Boehringer Ingelheim has put up $201 million (€173 million) to work with Dicerna Pharmaceuticals on RNAi treatments for NASH and other chronic liver diseases. The goal is to use Dicerna’s GalXC technology to silence previously inaccessible drug targets, thereby restoring liver function.
Germany’s Boehringer is paying an upfront fee of undisclosed size and committing to a package of milestones and R&D funding that could theoretically top $200 million to work with Dicerna. In return, Boehringer gets to add Dicerna’s RNAi technology platform to the toolkit it is using to treat cardiometabolic diseases.

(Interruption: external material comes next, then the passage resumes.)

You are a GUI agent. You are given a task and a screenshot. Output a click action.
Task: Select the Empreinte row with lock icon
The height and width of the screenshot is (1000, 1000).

Dicerna designed GalXC to enable the subcutaneous administration of RNAi therapeutics, without using formulation components such as lipid nanoparticles to aid delivery. Once in the bloodstream, the GalXC molecules travel to the liver, where they enter hepatocyte cells and act on their RNAi machinery.
Neither Boehringer nor Dicerna have fleshed out exactly how they will apply this approach to the treatment of NASH and other chronic diseases. Most importantly, the companies have yet to say which target they are going after.
Other companies have also tried to treat NASH and its symptoms with RNA-based approaches. AstraZeneca and Regulus Therapeutics took their microRNA AZD4076 as far as phase 2, only to can the program earlier this year.
Bristol-Myers Squibb bought its way into an overlapping area one year ago when it struck a deal for Nitto Denko’s phase 1b targeted siRNA lipid nanoparticle ND-L02-s0201. That drug is designed to target heat shock protein 47.
RELATED: Boehringer strikes $250M deal for phase 1 NASH drug
Boehringer’s decision to explore the use of RNAi to treat NASH comes two years after it moved into the indication through a deal with Pharmaxis. That deal gave Boehringer the rights to a drug designed to block leukocyte adhesion and tissue infiltration during inflammation in return for $31 million upfront and up to $222 million in milestones.
The Dicerna program, while less advanced than the now-phase 2a BI 1467335, gives Boehringer a different, potentially more effective way of treating the growing population of NASH patients. Those patients are positioned to gain access to a barrage of new treatment options over the coming years if front-runners Genfit and Intercept and a chasing pack that includes Allergan and Gilead can get their drugs over the finish line.